**Available data:**
···

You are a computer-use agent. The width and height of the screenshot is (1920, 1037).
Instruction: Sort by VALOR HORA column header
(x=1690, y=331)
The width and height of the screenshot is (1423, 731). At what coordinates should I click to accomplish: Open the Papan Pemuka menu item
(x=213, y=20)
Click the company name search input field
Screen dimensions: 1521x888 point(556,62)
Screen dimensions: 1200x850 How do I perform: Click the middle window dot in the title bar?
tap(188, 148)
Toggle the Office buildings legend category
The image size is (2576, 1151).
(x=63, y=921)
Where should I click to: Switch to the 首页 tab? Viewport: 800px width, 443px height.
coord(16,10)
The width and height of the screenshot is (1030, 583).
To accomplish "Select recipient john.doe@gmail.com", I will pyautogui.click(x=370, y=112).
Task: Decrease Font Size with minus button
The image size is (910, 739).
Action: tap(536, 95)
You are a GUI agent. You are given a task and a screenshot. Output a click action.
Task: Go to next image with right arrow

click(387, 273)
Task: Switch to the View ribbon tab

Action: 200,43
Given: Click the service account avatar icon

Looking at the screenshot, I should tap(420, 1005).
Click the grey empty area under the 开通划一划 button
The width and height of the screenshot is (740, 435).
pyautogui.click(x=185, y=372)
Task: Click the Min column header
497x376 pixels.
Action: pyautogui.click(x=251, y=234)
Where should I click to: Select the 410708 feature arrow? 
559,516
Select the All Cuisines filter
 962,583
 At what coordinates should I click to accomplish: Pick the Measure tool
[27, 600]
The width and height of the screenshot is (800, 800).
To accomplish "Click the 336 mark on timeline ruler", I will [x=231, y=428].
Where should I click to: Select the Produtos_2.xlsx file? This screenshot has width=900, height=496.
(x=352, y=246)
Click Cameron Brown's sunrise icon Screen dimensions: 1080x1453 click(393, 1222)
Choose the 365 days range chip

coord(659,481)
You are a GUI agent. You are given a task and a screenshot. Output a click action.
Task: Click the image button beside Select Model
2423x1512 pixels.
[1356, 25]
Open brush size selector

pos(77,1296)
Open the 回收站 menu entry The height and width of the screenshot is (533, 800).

···

**Exercise goal:** Reproduce all of the material above line for line, without changing a single character.

**Problem solution:**
You are a computer-use agent. The width and height of the screenshot is (1920, 1037).
Instruction: Sort by VALOR HORA column header
(x=1690, y=331)
The width and height of the screenshot is (1423, 731). At what coordinates should I click to accomplish: Open the Papan Pemuka menu item
(x=213, y=20)
Click the company name search input field
Screen dimensions: 1521x888 point(556,62)
Screen dimensions: 1200x850 How do I perform: Click the middle window dot in the title bar?
tap(188, 148)
Toggle the Office buildings legend category
The image size is (2576, 1151).
(x=63, y=921)
Where should I click to: Switch to the 首页 tab? Viewport: 800px width, 443px height.
coord(16,10)
The width and height of the screenshot is (1030, 583).
To accomplish "Select recipient john.doe@gmail.com", I will pyautogui.click(x=370, y=112).
Task: Decrease Font Size with minus button
The image size is (910, 739).
Action: tap(536, 95)
You are a GUI agent. You are given a task and a screenshot. Output a click action.
Task: Go to next image with right arrow

click(387, 273)
Task: Switch to the View ribbon tab

Action: 200,43
Given: Click the service account avatar icon

Looking at the screenshot, I should tap(420, 1005).
Click the grey empty area under the 开通划一划 button
The width and height of the screenshot is (740, 435).
pyautogui.click(x=185, y=372)
Task: Click the Min column header
497x376 pixels.
Action: pyautogui.click(x=251, y=234)
Where should I click to: Select the 410708 feature arrow? 
559,516
Select the All Cuisines filter
 962,583
 At what coordinates should I click to accomplish: Pick the Measure tool
[27, 600]
The width and height of the screenshot is (800, 800).
To accomplish "Click the 336 mark on timeline ruler", I will [x=231, y=428].
Where should I click to: Select the Produtos_2.xlsx file? This screenshot has width=900, height=496.
(x=352, y=246)
Click Cameron Brown's sunrise icon Screen dimensions: 1080x1453 click(393, 1222)
Choose the 365 days range chip

coord(659,481)
You are a GUI agent. You are given a task and a screenshot. Output a click action.
Task: Click the image button beside Select Model
2423x1512 pixels.
[1356, 25]
Open brush size selector

pos(77,1296)
Open the 回收站 menu entry The height and width of the screenshot is (533, 800).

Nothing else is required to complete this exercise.